Copy out, line for line, the part of the listing that opens with the line containing "You are a GUI" and closes with the line containing "pos(249,1927)", both of those lines included.
### EXCERPTED RECORDS
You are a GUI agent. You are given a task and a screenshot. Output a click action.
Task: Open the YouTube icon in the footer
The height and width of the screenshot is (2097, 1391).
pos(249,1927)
######
### EXCERPTED RECORDS
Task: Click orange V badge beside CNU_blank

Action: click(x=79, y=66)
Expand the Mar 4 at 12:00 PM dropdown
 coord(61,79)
######
## RESPONSE TO THIS EXERCISE
You are a GUI agent. You are given a task and a screenshot. Output a click action.
Task: Open the YouTube icon in the footer
The height and width of the screenshot is (2097, 1391).
pos(249,1927)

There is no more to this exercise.